Data supplied:
######
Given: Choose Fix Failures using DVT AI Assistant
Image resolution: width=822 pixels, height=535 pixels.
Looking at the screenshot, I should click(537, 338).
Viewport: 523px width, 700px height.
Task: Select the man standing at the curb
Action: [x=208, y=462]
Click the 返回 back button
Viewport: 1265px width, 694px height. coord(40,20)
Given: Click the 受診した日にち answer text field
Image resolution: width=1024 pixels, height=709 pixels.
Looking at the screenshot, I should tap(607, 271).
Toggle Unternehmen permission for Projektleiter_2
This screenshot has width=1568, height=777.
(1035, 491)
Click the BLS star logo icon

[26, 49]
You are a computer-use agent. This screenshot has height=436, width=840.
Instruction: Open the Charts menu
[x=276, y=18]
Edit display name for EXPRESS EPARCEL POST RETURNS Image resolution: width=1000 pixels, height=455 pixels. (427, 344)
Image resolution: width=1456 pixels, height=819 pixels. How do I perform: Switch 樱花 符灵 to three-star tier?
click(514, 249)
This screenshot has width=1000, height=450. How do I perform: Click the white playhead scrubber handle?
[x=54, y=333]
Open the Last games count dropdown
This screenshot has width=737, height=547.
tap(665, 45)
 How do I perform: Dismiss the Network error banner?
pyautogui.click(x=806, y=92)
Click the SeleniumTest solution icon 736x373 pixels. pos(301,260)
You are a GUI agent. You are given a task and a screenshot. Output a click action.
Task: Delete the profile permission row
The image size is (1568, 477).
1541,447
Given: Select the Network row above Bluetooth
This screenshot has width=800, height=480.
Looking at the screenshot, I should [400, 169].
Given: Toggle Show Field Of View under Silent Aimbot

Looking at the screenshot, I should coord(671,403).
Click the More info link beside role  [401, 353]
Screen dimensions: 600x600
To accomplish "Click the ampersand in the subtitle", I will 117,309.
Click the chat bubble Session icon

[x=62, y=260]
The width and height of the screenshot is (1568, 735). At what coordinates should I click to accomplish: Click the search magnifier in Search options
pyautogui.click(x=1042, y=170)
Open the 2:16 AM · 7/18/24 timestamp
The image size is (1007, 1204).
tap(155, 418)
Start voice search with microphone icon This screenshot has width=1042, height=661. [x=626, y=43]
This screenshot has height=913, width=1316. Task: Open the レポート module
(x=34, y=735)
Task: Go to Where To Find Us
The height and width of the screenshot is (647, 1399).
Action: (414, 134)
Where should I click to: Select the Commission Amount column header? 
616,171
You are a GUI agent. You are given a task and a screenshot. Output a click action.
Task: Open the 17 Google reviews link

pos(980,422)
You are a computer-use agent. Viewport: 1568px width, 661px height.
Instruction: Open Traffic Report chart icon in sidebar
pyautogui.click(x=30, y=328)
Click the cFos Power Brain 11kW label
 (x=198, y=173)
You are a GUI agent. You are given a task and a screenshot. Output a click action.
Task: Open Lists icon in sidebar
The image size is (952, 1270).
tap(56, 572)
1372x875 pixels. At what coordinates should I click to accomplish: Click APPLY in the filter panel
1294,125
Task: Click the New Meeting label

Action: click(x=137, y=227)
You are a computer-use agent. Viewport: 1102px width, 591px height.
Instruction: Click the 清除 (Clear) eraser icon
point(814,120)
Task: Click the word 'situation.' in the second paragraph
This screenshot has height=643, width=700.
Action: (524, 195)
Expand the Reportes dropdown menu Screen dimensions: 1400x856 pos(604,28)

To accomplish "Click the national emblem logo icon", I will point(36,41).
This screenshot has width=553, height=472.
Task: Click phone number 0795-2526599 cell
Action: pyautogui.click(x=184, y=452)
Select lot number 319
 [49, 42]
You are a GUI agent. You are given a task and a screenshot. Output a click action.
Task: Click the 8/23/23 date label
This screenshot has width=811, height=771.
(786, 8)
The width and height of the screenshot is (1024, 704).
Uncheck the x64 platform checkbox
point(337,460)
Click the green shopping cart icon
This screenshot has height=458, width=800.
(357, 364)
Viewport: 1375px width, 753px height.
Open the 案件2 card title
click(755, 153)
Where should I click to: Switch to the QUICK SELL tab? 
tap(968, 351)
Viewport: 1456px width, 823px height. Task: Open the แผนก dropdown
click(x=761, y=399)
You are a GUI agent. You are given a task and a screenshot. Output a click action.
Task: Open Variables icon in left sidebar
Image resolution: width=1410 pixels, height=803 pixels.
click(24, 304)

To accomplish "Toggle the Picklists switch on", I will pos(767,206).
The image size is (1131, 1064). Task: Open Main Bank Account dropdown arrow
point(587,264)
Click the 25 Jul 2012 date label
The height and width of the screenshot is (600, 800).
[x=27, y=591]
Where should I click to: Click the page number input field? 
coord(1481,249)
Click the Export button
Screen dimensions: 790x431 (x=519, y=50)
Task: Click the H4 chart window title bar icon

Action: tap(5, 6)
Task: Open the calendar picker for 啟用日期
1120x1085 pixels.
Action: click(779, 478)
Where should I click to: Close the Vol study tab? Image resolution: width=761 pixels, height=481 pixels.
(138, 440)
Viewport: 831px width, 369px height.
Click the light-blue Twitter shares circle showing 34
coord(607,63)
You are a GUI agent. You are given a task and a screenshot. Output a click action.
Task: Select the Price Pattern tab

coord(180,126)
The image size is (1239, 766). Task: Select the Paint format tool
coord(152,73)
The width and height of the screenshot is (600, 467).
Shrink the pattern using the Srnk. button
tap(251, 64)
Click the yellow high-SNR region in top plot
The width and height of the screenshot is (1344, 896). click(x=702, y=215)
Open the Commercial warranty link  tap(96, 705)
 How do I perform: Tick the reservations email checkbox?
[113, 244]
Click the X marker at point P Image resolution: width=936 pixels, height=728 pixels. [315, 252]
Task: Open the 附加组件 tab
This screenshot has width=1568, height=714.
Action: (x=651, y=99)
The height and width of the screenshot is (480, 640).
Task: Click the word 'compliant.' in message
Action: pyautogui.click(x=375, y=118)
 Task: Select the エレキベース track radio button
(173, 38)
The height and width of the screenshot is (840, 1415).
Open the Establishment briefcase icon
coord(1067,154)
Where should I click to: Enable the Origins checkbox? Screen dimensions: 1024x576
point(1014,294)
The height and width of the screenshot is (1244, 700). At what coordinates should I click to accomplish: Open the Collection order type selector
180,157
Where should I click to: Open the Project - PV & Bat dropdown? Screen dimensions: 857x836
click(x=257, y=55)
######
Brief: Repeat the whole of the data verbatim, as it reads above.

Response to the exercise:
Given: Choose Fix Failures using DVT AI Assistant
Image resolution: width=822 pixels, height=535 pixels.
Looking at the screenshot, I should click(537, 338).
Viewport: 523px width, 700px height.
Task: Select the man standing at the curb
Action: [x=208, y=462]
Click the 返回 back button
Viewport: 1265px width, 694px height. coord(40,20)
Given: Click the 受診した日にち answer text field
Image resolution: width=1024 pixels, height=709 pixels.
Looking at the screenshot, I should tap(607, 271).
Toggle Unternehmen permission for Projektleiter_2
This screenshot has width=1568, height=777.
(1035, 491)
Click the BLS star logo icon

[26, 49]
You are a computer-use agent. This screenshot has height=436, width=840.
Instruction: Open the Charts menu
[x=276, y=18]
Edit display name for EXPRESS EPARCEL POST RETURNS Image resolution: width=1000 pixels, height=455 pixels. (427, 344)
Image resolution: width=1456 pixels, height=819 pixels. How do I perform: Switch 樱花 符灵 to three-star tier?
click(514, 249)
This screenshot has width=1000, height=450. How do I perform: Click the white playhead scrubber handle?
[x=54, y=333]
Open the Last games count dropdown
This screenshot has width=737, height=547.
tap(665, 45)
 How do I perform: Dismiss the Network error banner?
pyautogui.click(x=806, y=92)
Click the SeleniumTest solution icon 736x373 pixels. pos(301,260)
You are a GUI agent. You are given a task and a screenshot. Output a click action.
Task: Delete the profile permission row
The image size is (1568, 477).
1541,447
Given: Select the Network row above Bluetooth
This screenshot has width=800, height=480.
Looking at the screenshot, I should [400, 169].
Given: Toggle Show Field Of View under Silent Aimbot

Looking at the screenshot, I should coord(671,403).
Click the More info link beside role  [401, 353]
Screen dimensions: 600x600
To accomplish "Click the ampersand in the subtitle", I will 117,309.
Click the chat bubble Session icon

[x=62, y=260]
The width and height of the screenshot is (1568, 735). At what coordinates should I click to accomplish: Click the search magnifier in Search options
pyautogui.click(x=1042, y=170)
Open the 2:16 AM · 7/18/24 timestamp
The image size is (1007, 1204).
tap(155, 418)
Start voice search with microphone icon This screenshot has width=1042, height=661. [x=626, y=43]
This screenshot has height=913, width=1316. Task: Open the レポート module
(x=34, y=735)
Task: Go to Where To Find Us
The height and width of the screenshot is (647, 1399).
Action: (414, 134)
Where should I click to: Select the Commission Amount column header? 
616,171
You are a GUI agent. You are given a task and a screenshot. Output a click action.
Task: Open the 17 Google reviews link

pos(980,422)
You are a computer-use agent. Viewport: 1568px width, 661px height.
Instruction: Open Traffic Report chart icon in sidebar
pyautogui.click(x=30, y=328)
Click the cFos Power Brain 11kW label
 (x=198, y=173)
You are a GUI agent. You are given a task and a screenshot. Output a click action.
Task: Open Lists icon in sidebar
The image size is (952, 1270).
tap(56, 572)
1372x875 pixels. At what coordinates should I click to accomplish: Click APPLY in the filter panel
1294,125
Task: Click the New Meeting label

Action: click(x=137, y=227)
You are a computer-use agent. Viewport: 1102px width, 591px height.
Instruction: Click the 清除 (Clear) eraser icon
point(814,120)
Task: Click the word 'situation.' in the second paragraph
This screenshot has height=643, width=700.
Action: (524, 195)
Expand the Reportes dropdown menu Screen dimensions: 1400x856 pos(604,28)

To accomplish "Click the national emblem logo icon", I will point(36,41).
This screenshot has width=553, height=472.
Task: Click phone number 0795-2526599 cell
Action: pyautogui.click(x=184, y=452)
Select lot number 319
 [49, 42]
You are a GUI agent. You are given a task and a screenshot. Output a click action.
Task: Click the 8/23/23 date label
This screenshot has width=811, height=771.
(786, 8)
The width and height of the screenshot is (1024, 704).
Uncheck the x64 platform checkbox
point(337,460)
Click the green shopping cart icon
This screenshot has height=458, width=800.
(357, 364)
Viewport: 1375px width, 753px height.
Open the 案件2 card title
click(755, 153)
Where should I click to: Switch to the QUICK SELL tab? 
tap(968, 351)
Viewport: 1456px width, 823px height. Task: Open the แผนก dropdown
click(x=761, y=399)
You are a GUI agent. You are given a task and a screenshot. Output a click action.
Task: Open Variables icon in left sidebar
Image resolution: width=1410 pixels, height=803 pixels.
click(24, 304)

To accomplish "Toggle the Picklists switch on", I will pos(767,206).
The image size is (1131, 1064). Task: Open Main Bank Account dropdown arrow
point(587,264)
Click the 25 Jul 2012 date label
The height and width of the screenshot is (600, 800).
[x=27, y=591]
Where should I click to: Click the page number input field? 
coord(1481,249)
Click the Export button
Screen dimensions: 790x431 (x=519, y=50)
Task: Click the H4 chart window title bar icon

Action: tap(5, 6)
Task: Open the calendar picker for 啟用日期
1120x1085 pixels.
Action: click(779, 478)
Where should I click to: Close the Vol study tab? Image resolution: width=761 pixels, height=481 pixels.
(138, 440)
Viewport: 831px width, 369px height.
Click the light-blue Twitter shares circle showing 34
coord(607,63)
You are a GUI agent. You are given a task and a screenshot. Output a click action.
Task: Select the Price Pattern tab

coord(180,126)
The image size is (1239, 766). Task: Select the Paint format tool
coord(152,73)
The width and height of the screenshot is (600, 467).
Shrink the pattern using the Srnk. button
tap(251, 64)
Click the yellow high-SNR region in top plot
The width and height of the screenshot is (1344, 896). click(x=702, y=215)
Open the Commercial warranty link  tap(96, 705)
 How do I perform: Tick the reservations email checkbox?
[113, 244]
Click the X marker at point P Image resolution: width=936 pixels, height=728 pixels. [315, 252]
Task: Open the 附加组件 tab
This screenshot has width=1568, height=714.
Action: (x=651, y=99)
The height and width of the screenshot is (480, 640).
Task: Click the word 'compliant.' in message
Action: pyautogui.click(x=375, y=118)
 Task: Select the エレキベース track radio button
(173, 38)
The height and width of the screenshot is (840, 1415).
Open the Establishment briefcase icon
coord(1067,154)
Where should I click to: Enable the Origins checkbox? Screen dimensions: 1024x576
point(1014,294)
The height and width of the screenshot is (1244, 700). At what coordinates should I click to accomplish: Open the Collection order type selector
180,157
Where should I click to: Open the Project - PV & Bat dropdown? Screen dimensions: 857x836
click(x=257, y=55)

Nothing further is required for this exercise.